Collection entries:
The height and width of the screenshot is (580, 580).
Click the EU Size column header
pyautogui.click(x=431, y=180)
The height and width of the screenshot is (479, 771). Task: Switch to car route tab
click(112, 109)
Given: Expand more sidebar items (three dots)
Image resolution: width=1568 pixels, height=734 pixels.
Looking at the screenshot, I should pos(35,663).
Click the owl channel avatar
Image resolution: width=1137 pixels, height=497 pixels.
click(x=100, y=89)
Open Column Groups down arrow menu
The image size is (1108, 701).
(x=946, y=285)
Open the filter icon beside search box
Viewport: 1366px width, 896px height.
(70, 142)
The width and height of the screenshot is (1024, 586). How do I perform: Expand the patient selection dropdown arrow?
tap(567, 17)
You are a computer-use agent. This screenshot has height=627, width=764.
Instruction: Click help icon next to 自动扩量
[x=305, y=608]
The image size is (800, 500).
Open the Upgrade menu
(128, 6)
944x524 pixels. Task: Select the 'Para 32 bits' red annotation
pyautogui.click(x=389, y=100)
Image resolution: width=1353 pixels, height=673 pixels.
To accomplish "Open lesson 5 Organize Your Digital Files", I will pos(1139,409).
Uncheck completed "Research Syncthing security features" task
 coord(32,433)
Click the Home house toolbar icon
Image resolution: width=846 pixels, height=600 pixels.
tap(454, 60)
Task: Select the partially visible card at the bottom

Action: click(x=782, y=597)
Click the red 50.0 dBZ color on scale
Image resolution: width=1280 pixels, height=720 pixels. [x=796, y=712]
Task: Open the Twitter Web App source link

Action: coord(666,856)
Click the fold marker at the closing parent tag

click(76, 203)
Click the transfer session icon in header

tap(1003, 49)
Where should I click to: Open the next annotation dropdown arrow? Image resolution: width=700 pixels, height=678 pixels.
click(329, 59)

▶ [WHAT YOU SHOULD DO] Please copy the line holding "Instruction: Click help icon next to 自动扩量" and all lines after it to the end of the records, exactly, and nothing else.

▶ [RESULT FOR THIS EXERCISE]
Instruction: Click help icon next to 自动扩量
[x=305, y=608]
The image size is (800, 500).
Open the Upgrade menu
(128, 6)
944x524 pixels. Task: Select the 'Para 32 bits' red annotation
pyautogui.click(x=389, y=100)
Image resolution: width=1353 pixels, height=673 pixels.
To accomplish "Open lesson 5 Organize Your Digital Files", I will pos(1139,409).
Uncheck completed "Research Syncthing security features" task
 coord(32,433)
Click the Home house toolbar icon
Image resolution: width=846 pixels, height=600 pixels.
tap(454, 60)
Task: Select the partially visible card at the bottom

Action: click(x=782, y=597)
Click the red 50.0 dBZ color on scale
Image resolution: width=1280 pixels, height=720 pixels. [x=796, y=712]
Task: Open the Twitter Web App source link

Action: coord(666,856)
Click the fold marker at the closing parent tag

click(76, 203)
Click the transfer session icon in header

tap(1003, 49)
Where should I click to: Open the next annotation dropdown arrow? Image resolution: width=700 pixels, height=678 pixels.
click(329, 59)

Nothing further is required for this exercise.